The inventive method is also characterized in that the polypeptide before, during or after the covalent introduction of polymerizable, unsaturated Groups containing bonds is incubated with a print molecule in the aqueous medium. The print molecule and the polypeptide form a polypeptide / print molecule mixture, whereby the print molecule and the polypeptide interact via non-covalent interactions. This changes the conformation of the polypeptide, the new and / or has changed properties.
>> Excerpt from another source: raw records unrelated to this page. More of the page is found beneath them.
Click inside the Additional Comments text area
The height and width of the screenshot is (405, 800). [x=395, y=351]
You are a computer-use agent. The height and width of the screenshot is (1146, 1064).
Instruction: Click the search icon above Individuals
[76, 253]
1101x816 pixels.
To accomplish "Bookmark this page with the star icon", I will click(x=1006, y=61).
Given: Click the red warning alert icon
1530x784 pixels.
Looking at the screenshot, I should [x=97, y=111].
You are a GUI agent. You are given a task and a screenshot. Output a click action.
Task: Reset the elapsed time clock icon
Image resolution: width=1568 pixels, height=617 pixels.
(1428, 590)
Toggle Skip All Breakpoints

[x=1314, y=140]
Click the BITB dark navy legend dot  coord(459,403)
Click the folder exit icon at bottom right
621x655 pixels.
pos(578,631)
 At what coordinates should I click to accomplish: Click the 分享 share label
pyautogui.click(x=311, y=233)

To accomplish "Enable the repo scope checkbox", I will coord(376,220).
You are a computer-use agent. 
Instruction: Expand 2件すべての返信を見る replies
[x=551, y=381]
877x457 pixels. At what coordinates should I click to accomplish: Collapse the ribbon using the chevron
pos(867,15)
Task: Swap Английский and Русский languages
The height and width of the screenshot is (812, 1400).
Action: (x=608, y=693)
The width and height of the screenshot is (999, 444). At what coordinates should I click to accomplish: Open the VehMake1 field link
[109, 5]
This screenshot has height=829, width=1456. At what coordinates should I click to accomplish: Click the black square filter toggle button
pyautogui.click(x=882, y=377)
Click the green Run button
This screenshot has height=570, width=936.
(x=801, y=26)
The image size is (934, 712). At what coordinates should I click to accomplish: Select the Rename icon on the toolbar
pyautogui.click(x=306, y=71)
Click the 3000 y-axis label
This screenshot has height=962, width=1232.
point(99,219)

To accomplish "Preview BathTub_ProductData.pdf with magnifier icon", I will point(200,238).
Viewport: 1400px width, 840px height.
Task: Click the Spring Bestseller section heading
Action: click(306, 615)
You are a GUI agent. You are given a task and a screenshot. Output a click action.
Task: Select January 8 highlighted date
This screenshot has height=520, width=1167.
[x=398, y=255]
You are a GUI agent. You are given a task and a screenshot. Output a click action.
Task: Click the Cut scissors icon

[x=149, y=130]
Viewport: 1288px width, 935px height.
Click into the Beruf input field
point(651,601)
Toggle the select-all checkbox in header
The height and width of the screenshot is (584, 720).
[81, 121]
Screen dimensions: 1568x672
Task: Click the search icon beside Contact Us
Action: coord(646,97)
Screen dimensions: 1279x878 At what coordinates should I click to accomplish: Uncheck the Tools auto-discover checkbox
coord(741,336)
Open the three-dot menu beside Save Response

A compound which has a high concentration can preferably be used as the print molecule structural and / or chiral similarity with the later substrate of the finished one in its Conformationally fixed and stabilized, covalently cross-linked imprint polypeptide or with the later substrate is identical.

In a preferred embodiment, α-chymotrypsin is used as the polypeptide and as Print molecule N-Ac- (D) -Tryptophan, N-Ac- (D) -Tyrosin or N-Ac- (D) -Phenylalanin used.

In a further preferred embodiment, bovine serum albumin and L-malic acid is used as the print molecule or D- or L-amino is used as the polypeptide acid oxidase and as a print molecule are natural or non-natural (D) - or (L) amino acids used.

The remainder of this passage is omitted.